Gray Catbird. This was another drab day, weather-wise. The hike started off quietly enough.
Alder Flycatcher. There was not much going on in Warbler Loop, other than this flycatcher.
Great Blue Heron. Things got more interesting as I walked out onto the bridge over the creek. In the distance a Great Blue Heron was hunting. As I stood still, it started walking towards me. I've seen this before and knew if I simple stood still and waited, the bird would eventually walk right next to the bridge, which is a prime fishing location.
Great Blue Heron. It only took five minutes for the heron to walk up to me, though it seemed more like fifteen. Nothing much seemed to be going on the whole time when all of the sudden ...
Great Blue Heron. SPLASH! The entire bird except for its outstretched wings is underwater!
Great Blue Heron. The heron has caught a Brown Trout!
Great Blue Heron. I began taking dozens of pictures. The bird was right under my nose, though I didn't dare stop taking pictures and adjust the exposure setting lest I miss something.
Great Blue Heron. The trout put up quite a fight for some time.
Great Blue Heron. The fish is still struggling mightily at this point. For a very long minute, according to the picture timestamps, the heron just let the fish wind itself down.

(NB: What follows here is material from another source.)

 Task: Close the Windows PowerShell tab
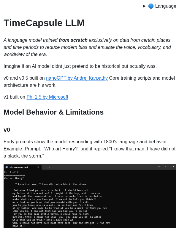(38, 167)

Great Blue Heron. The fish is now done. I've been in a hyper vigilant mode for the past few minutes and had to relax for a moment. I had seen a juvenile heron last fall get to this point and then struggle for some time to get the fish in exactly the right position and then work it into its mouth and down its throat. So, I felt now was a good time to take a few breaths ...
Great Blue Heron. Wrong! This is an adult and the flip and swallow took literally two or three seconds. Add my startle reflex time and there is nine seconds between this picture and the previous one. I have subsequently read somewhere that juvenile herons are characteristically clumsy when swallowing a big fish, but adults have it down to a science.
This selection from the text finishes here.